El especialista de la UMA defiende que no hay que obligar al niño a hacer una actividad que no le guste, a no ser que se trate de necesidades específicas del menor que hay que atender. También hace una excepción con el inglés, que considera fundamental en los tiempos que corren. En este caso, habría que explicarle al menor que no es un asunto exclusivamente académico, sino que es por una necesidad de comunicación con los demás. Si el pequeño no quiere realizar ningún deporte dirigido, siempre está la opción de bajar al parque a correr, a jugar al fútbol o a montar en bici.

¿Cuántas horas deberían dedicarse a las actividades extraescolares?

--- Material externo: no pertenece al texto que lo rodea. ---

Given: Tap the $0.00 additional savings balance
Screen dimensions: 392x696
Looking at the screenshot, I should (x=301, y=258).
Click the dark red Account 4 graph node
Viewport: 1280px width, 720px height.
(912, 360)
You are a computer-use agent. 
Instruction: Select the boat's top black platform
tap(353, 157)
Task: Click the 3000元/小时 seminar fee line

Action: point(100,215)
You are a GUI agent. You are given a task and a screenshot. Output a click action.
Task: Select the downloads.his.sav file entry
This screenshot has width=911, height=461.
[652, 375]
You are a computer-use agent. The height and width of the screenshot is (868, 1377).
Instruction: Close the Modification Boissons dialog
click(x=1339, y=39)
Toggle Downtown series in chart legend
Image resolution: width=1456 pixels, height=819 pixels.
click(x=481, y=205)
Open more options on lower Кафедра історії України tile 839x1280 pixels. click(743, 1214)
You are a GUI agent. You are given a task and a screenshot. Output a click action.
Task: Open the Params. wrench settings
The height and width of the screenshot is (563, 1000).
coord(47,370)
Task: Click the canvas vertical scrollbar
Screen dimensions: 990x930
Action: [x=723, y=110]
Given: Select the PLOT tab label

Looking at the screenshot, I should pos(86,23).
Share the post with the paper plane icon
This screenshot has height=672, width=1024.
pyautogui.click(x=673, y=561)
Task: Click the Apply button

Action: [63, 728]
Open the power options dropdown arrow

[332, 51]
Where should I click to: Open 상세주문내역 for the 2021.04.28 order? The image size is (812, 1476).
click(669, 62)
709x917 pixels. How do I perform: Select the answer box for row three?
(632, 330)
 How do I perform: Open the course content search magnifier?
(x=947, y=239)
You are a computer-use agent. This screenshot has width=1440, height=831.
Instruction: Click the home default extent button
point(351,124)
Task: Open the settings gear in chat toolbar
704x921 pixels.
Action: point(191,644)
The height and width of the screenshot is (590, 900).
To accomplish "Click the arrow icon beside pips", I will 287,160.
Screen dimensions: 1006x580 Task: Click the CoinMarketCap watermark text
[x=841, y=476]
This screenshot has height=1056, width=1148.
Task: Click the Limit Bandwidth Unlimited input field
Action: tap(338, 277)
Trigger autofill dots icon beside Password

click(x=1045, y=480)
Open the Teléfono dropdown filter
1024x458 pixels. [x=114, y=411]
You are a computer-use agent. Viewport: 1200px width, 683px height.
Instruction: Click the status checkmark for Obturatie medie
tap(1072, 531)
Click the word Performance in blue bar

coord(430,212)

Según Luque Parra, es una cuestión de sensatez y no debe traspasarse nunca el límite en el que se introduzca ansiedad en el niño o en la familia o que desaparezca la relación paterno-filial por falta de tiempo. “Siempre tiene que haber tiempo para pasar en familia”, dice el profesor de la UMA, que defiende también el derecho del niño a jugar o simplemente a no hacer nada.